23 Ene Tentative Language for Meetings: 7 Tips
If we are talking to our best client, an overseas supplier or a potential boss, we often have to be careful about the language we use. Language with negative implications can be toned down and made less direct to avoid possible offence. This comes naturally in our own language, but it can be more difficult if we are not native speakers.
Here are some tips for being diplomatic when you have to say something that may not please the other person!
- Be more tentative by adding a “would”.
That is too difficult. That would be too difficult.
- Make statements into questions.
We don’t have an option. Do we have any other option?
- Soften the impact with an introductory phrase.
Good openers that “prepare for bad news” are:
* I’m afraid / Unfortunately / To be honest
We have overspent the budget. I’m afraid we have overspent the budget.
- Change negative adjectives to “not very + positive adjective”.
The proposal looked bad. The proposal didn’t look very good
- Be more tentative by introducing doubt.
We couldn’t do that.

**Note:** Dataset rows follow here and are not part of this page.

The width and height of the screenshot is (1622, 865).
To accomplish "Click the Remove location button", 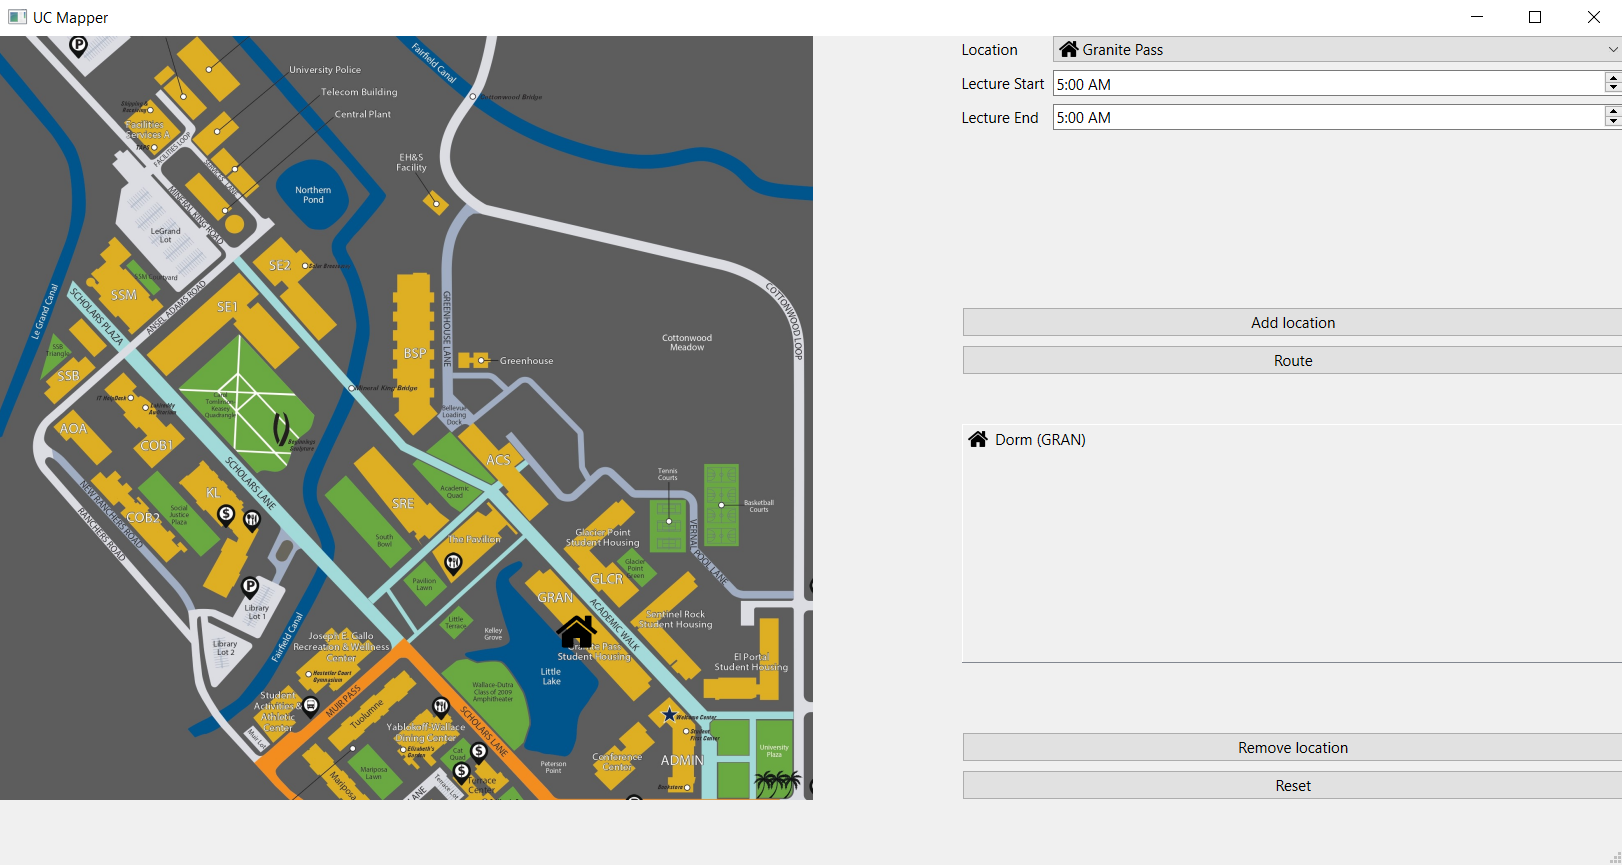I will pyautogui.click(x=1292, y=748).

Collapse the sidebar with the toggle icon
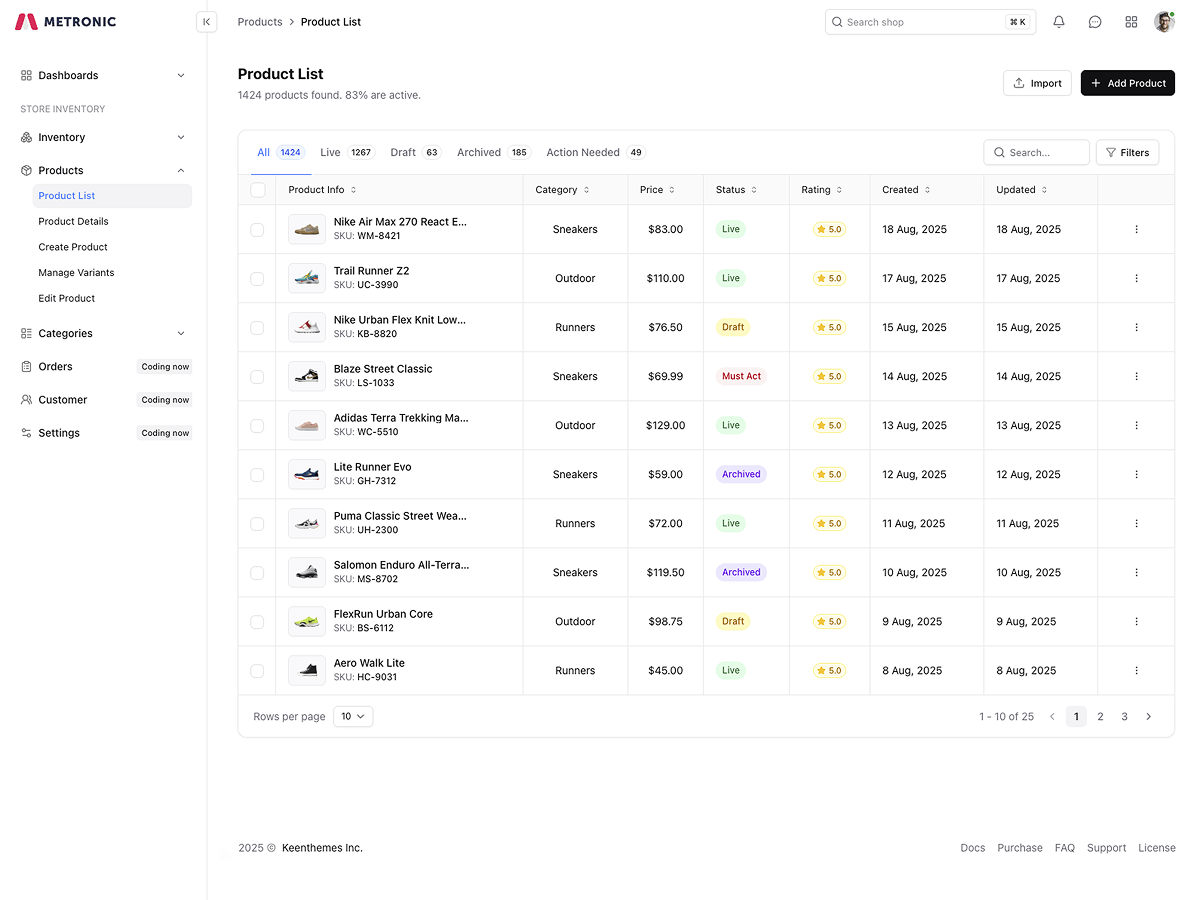207,22
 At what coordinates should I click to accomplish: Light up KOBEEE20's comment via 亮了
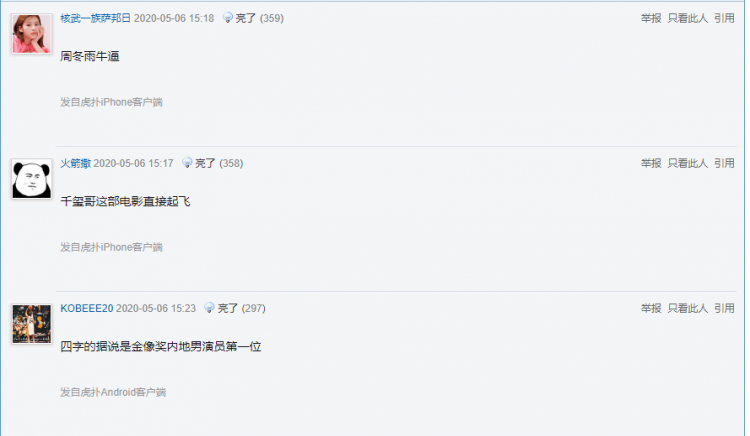(227, 308)
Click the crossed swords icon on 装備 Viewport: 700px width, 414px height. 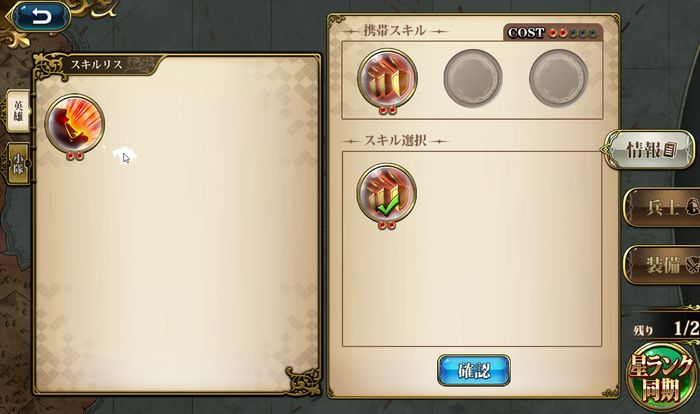[x=690, y=265]
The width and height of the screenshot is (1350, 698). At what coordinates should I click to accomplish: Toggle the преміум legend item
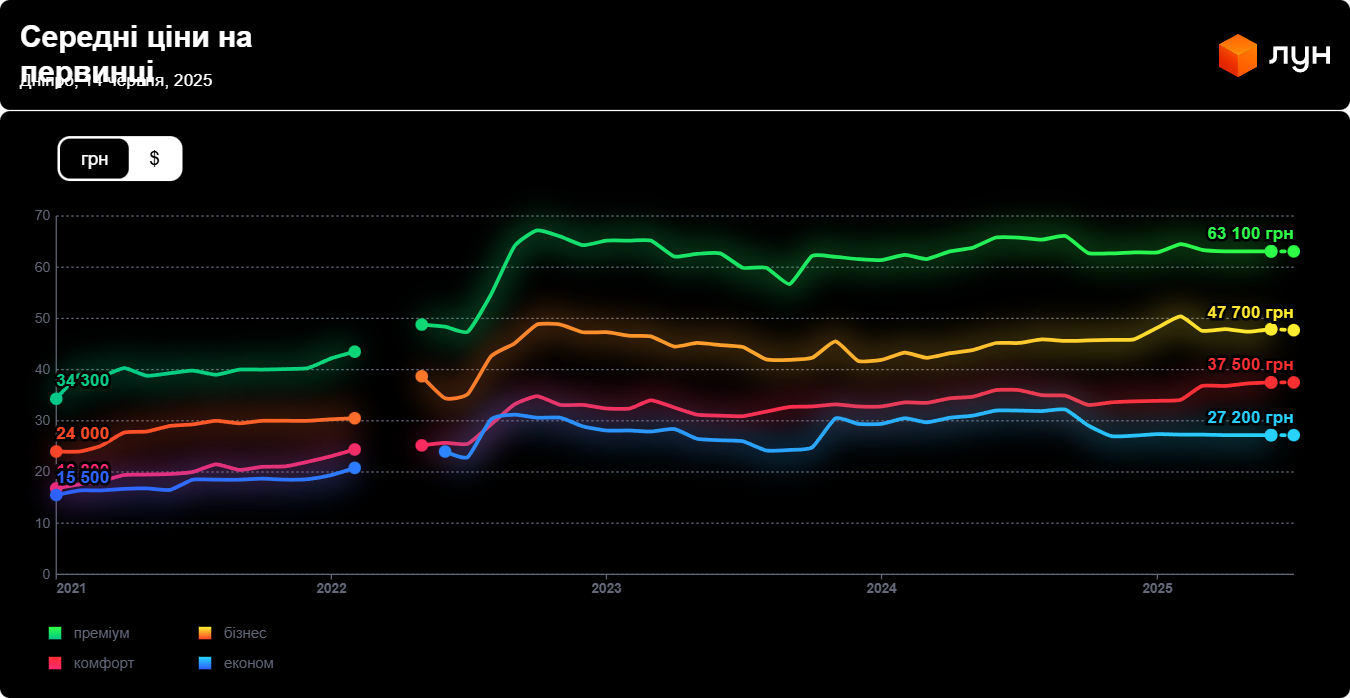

We are not sure that we could do that.
- Add little words (quite, really, entirely) to make the phrase less direct.
We don’t agree. We don’t entirely agree.
- Avoid language that accuses someone else by taking the blame yourself.
You are not offering us a good price. We need to find a better price.
Some of these tips also work well when writing tricky emails. For both verbal and written communication, softening your tone with tentative and indirect language generally gets better results!